### Exercise instructions
Please copy each line from the entries that contains the string "computer".

:: Data provided

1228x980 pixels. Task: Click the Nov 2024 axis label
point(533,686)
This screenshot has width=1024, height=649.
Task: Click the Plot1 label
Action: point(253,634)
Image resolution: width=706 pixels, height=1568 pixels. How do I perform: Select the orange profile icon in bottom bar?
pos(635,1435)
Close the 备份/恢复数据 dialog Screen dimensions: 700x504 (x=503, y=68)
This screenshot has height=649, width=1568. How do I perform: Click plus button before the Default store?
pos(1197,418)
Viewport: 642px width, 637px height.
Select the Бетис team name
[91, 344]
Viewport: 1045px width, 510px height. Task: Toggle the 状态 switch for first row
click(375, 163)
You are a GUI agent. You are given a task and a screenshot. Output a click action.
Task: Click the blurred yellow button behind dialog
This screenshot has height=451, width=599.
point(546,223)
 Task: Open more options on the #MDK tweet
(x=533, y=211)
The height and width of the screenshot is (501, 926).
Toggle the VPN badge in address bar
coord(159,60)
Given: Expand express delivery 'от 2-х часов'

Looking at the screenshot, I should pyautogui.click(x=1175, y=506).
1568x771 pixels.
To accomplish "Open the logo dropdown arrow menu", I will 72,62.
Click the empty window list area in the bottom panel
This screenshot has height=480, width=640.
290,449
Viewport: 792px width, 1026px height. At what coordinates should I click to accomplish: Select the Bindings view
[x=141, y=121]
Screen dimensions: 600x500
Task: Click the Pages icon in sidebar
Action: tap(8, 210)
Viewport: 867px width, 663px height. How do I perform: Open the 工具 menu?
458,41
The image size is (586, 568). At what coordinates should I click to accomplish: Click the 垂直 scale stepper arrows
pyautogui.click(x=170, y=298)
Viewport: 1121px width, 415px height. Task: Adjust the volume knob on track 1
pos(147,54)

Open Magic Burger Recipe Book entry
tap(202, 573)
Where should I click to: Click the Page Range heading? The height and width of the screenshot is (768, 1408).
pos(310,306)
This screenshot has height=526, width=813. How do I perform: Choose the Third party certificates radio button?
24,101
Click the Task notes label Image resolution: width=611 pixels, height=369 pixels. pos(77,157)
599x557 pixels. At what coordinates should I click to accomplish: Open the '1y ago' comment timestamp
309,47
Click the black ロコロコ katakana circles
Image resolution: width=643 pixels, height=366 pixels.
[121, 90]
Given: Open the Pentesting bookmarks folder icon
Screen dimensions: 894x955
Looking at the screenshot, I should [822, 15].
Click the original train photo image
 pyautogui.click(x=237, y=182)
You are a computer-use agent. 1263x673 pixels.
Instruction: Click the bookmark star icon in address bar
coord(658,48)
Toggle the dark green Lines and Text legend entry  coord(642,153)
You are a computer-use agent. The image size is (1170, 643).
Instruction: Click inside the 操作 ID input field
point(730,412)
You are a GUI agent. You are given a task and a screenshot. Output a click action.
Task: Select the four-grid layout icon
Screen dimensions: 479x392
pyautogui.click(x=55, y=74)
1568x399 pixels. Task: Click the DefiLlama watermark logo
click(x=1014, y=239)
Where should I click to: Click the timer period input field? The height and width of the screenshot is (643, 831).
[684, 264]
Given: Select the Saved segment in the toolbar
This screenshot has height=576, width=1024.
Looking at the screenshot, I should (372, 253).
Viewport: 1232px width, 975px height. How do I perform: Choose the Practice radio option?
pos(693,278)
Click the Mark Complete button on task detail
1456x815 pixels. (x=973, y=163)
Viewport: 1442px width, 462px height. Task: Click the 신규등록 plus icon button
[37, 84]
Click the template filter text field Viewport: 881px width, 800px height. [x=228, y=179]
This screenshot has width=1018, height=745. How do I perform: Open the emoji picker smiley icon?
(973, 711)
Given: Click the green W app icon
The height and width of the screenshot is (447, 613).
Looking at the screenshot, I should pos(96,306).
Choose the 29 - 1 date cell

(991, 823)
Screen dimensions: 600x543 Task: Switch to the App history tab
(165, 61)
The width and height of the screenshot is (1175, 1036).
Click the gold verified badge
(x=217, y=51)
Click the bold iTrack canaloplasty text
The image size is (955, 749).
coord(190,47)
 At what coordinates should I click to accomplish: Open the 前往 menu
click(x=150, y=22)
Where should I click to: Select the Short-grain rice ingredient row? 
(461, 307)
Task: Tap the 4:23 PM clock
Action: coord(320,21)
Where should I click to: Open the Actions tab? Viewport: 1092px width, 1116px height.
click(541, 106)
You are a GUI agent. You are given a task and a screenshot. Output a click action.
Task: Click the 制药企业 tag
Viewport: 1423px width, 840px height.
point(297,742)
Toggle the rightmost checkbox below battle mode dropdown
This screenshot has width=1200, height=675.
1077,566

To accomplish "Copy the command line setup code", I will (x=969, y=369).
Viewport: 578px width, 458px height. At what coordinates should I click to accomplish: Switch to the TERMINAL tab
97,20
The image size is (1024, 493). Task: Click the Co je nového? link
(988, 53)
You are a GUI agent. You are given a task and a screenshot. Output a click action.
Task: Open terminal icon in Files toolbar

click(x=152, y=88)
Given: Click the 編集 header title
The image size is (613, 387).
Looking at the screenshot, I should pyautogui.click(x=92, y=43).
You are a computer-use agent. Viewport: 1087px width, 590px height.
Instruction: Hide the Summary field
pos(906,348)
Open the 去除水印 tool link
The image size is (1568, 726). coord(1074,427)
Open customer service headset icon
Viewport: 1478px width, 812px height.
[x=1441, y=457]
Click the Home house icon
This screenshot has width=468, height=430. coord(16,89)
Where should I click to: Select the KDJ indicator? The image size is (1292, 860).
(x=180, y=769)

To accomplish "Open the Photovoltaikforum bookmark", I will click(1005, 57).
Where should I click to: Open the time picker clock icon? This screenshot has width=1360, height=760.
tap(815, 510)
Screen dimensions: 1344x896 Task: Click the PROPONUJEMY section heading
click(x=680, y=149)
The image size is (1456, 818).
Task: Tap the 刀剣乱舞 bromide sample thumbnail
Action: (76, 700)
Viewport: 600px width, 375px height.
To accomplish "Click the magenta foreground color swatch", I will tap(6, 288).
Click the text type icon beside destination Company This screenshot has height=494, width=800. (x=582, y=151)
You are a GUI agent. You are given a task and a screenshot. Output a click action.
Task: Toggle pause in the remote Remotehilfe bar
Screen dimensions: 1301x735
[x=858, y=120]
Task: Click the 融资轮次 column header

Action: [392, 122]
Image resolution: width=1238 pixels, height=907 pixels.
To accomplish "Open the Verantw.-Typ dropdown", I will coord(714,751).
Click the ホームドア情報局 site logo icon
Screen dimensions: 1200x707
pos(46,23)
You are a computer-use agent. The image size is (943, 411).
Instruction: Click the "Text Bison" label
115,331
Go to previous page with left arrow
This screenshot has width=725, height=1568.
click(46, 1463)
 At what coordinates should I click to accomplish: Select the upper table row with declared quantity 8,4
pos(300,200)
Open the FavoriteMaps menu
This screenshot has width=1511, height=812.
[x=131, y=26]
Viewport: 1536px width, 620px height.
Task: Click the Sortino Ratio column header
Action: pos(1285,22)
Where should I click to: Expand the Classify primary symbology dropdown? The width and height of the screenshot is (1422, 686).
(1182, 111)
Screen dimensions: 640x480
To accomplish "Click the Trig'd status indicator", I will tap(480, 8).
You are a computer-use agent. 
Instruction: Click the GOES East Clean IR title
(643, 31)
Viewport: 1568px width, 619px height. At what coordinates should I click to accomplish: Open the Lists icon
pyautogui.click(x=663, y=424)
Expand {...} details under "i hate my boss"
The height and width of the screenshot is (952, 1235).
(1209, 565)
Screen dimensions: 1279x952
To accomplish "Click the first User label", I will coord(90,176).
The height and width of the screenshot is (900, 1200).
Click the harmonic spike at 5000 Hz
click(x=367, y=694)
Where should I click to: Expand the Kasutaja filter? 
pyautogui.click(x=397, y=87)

::::

### Solution to this problem
You are a computer-use agent. 1263x673 pixels.
You are a computer-use agent. The image size is (1170, 643).
You are a computer-use agent. Viewport: 1087px width, 590px height.
You are a computer-use agent. The image size is (943, 411).
You are a computer-use agent. 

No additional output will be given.